Francesc Escribano
Acostumbrados como estamos a que cada semana el Gobierno anuncie medidas de urgencia, en algunos casos forzadas y en otros aprovechándose de la crisis, no sorprendió a nadie que hace poco aprobara una que comportará una reordenación del mapa y del modelo de las televisiones públicas en España.
Información publicada en la página 7 de la sección de Opinión de la edición impresa del día 05 de mayo de 2012 VER ARCHIVO (.PDF)
Aparte del paso atrás que supondrá el criticable decreto que rompe el consenso para la elección de los órganos de gobierno de RTVE, se da un paso al vacío con la decisión de abrir la puerta a la privatización de las televisiones autonómicas. La medida puede poner en cuestión las razones fundacionales de la mayoría de las autonómicas existentes. Es probable que alguien lo encuentre más que justificable en este marco general de recortes. Por eso, siendo muy respetables todos los argumentos y todas las razones de ser, considero que no se puede poner en el mismo saco, por poner un ejemplo, la televisión de Catalunya y la de Murcia. No es que una sea más importante o mejor que otra, ni mucho menos; es, simplemente, que ponerlas al mismo nivel supone aceptar la política del café para todos. Lo que tienen en común es que son medios de proximidad, pero, de entrada, más allá de cuestiones nacionales e históricas, la existencia de una lengua propia marca un claro punto diferencial.

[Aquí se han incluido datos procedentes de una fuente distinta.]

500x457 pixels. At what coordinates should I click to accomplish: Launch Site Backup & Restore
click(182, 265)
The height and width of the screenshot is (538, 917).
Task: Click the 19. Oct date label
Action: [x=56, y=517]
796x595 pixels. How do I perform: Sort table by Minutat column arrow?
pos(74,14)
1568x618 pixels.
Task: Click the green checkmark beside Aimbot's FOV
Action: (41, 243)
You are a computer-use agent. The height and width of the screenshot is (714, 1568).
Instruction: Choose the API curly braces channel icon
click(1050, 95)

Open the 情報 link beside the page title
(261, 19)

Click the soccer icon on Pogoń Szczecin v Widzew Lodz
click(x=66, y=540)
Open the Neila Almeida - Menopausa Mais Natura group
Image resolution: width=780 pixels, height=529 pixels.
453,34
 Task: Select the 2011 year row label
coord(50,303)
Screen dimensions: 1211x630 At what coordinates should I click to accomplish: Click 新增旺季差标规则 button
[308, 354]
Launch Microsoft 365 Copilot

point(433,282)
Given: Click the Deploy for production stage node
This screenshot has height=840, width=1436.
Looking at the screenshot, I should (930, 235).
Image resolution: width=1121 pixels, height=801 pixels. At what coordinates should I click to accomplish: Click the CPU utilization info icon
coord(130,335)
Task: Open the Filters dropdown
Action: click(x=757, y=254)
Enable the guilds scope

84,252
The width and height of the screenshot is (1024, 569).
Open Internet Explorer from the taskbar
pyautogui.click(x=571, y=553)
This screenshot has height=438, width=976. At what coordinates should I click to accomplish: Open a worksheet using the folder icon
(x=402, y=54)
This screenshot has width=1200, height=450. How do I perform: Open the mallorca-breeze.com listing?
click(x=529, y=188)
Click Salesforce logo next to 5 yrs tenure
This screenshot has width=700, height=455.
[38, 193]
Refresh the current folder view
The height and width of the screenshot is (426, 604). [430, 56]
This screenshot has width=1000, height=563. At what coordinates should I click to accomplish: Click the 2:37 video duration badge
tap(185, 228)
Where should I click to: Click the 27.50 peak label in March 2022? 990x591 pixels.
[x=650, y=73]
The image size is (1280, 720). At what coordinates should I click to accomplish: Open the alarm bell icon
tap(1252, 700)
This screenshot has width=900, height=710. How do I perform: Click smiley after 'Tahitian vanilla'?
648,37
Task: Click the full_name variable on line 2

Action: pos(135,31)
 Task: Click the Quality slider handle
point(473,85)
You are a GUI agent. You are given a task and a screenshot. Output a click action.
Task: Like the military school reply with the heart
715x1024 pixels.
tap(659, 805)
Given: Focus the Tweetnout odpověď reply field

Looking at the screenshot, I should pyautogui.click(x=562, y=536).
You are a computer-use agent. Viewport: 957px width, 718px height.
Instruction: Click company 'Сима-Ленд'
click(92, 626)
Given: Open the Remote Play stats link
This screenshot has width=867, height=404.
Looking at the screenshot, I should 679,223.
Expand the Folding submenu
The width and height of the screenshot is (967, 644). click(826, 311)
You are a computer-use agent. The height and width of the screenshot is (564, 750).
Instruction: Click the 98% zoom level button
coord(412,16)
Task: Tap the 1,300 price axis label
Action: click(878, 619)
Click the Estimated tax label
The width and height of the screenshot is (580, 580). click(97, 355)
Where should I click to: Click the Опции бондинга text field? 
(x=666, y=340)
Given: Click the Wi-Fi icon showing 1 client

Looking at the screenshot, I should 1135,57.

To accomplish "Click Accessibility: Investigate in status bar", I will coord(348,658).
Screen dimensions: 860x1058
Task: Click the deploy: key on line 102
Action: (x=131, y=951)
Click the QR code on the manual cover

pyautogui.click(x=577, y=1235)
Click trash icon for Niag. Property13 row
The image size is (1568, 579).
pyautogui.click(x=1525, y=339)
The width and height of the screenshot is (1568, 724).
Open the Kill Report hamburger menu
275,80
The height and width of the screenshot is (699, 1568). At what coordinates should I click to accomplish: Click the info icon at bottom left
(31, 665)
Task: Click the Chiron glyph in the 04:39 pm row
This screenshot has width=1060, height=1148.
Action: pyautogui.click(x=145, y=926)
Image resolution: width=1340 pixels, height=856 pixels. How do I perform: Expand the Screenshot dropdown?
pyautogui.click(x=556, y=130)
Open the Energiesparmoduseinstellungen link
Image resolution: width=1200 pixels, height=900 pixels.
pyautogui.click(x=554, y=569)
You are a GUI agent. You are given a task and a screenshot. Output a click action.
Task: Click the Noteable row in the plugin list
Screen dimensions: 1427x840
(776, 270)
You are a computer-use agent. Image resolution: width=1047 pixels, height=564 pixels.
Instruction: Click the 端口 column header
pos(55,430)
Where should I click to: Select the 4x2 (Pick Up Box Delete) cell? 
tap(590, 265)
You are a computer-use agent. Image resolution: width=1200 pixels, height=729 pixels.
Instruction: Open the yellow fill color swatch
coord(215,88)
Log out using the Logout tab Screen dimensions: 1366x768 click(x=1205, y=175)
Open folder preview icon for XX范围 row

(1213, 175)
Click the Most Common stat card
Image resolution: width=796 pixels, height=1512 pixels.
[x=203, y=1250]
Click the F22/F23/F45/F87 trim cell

Para ver cómo se hacen las cosas en otros lugares, vale el ejemplo de Finlandia. Un país de siete millones de habitantes con dos lenguas oficiales, el finlandés, que conoce todo el mundo, y el sueco, que lo hablan unos 800.000 ciudadanos. Pues bien, la televisión finlandesa, desde sus inicios, como la cosa más normal del mundo, tiene un canal íntegramente en lengua sueca. Es un canal de televisión que, a diferencia de lo que pasa aquí, no pagan solo los ciudadanos que hablan sueco, sino que todos los finlandeses. Quizá es que en este país nuestro estamos tan acostumbrados a las cosas tal como son que a menudo nos olvidamos de cómo tendrían que ser.